Located along Willapa Bay, Columbia Land Trust’s Seal Slough property encompasses 564 acres of former industrial timberland, including tidal wetlands and numerous fish bearing streams. This summer work began to thin 130 acres of dense Sitka spruce forest to eventually foster older growth forest conditions.
“It will be a dramatic change, from a really dark and dense forest to a much more open forest,” explained Natural Area Manager Austin Tomlinson. The thinning operation will create more habitat for wildlife like birds, deer, and elk, and will allow sunlight to filter in and encourage understory growth, which is currently nonexistent. “Hemlock and alder often fill in quickly in disturbed, open areas,” said Tomlinson, “and we expect native shrubs like salal and sword fern to fill in over time.”
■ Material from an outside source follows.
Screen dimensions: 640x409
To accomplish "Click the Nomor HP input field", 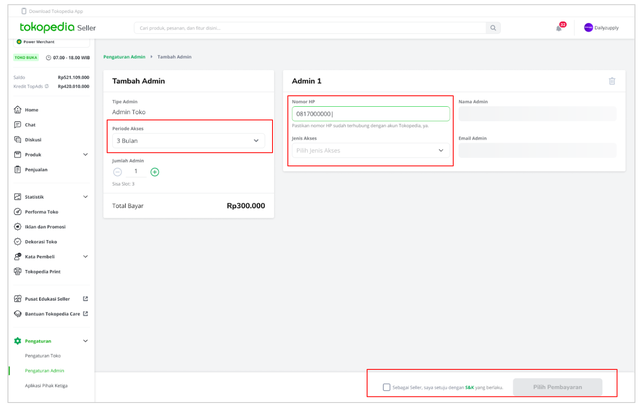I will [370, 114].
We worked with forestry contractor Pacific Forest Management to develop a thinning prescription for the site, considering species’ preferences to determine an ideal number of trees per acre to leave, while preserving the largest existing trees. Unlike the approach typically taken in commercial forestry, the Land Trust instructed forester to leave imperfect trees standing, like those with split or broken tops, and curves, to create structural diversity and enhance wildlife habitat.
“Historically, in a mature forest you have multiple different habitat structures and tree age classes,” said Tomlinson. “Spruce grow so quickly, I can’t wait to see how this forest changes over the next ten years.”
All revenue generated from the sale of the thinned lumber will be invested into the Land Trust’s conservation fund which will help support future forestland acquisitions.
Kandoll Road North
Restoration began this fall on Columbia Land Trust’s 37-acre Kandoll Road North property along the lower Grays River. The project will move 3,000 cubic yards of material to create freshwater channels and ponds in an old pasture that has stood overgrown for years. The goal is to transform the area into an emergent scrub shrub forested wetland with water features and enhanced habitat for waterfowl and amphibians. (It will be a freshwater wetland, as the area currently is not tidally connected.)
A large, existing drainage channel runs through the center of the property. It holds water throughout the year and is influenced by beaver activity and used by ducks and geese. The excavation will create two additional channels connecting to this main central channel, and the dirt spoils from the dig will be used to build up micro topography in the surrounding landscape.
The planting of Sitka spruce trees, willows, emergent grasses, rushes, and a variety of wetland and upland shrubs is slated to begin in early 2022. Because of the invasive reed canary grass, thistle, and blackberry currently growing there, close attention will need to be paid to ensure the new plants survive.
“This project will be a great addition to the hundreds of acres we have already restored in the Lower Grays River,” said Tomlinson “It is also highly visible and accessible from Kandoll Road and may provide a unique space for bird watchers, locals, and visitors.”
The Willapa National Wildlife Refuge provided support for the Seal Slough project in the form of equipment and labor. Funding for the Kandoll Road North work came from Natural Resource Conservation Service and North American Wetland Conservation Act grants, and in-kind support from U.S Fish and Wildlife Service.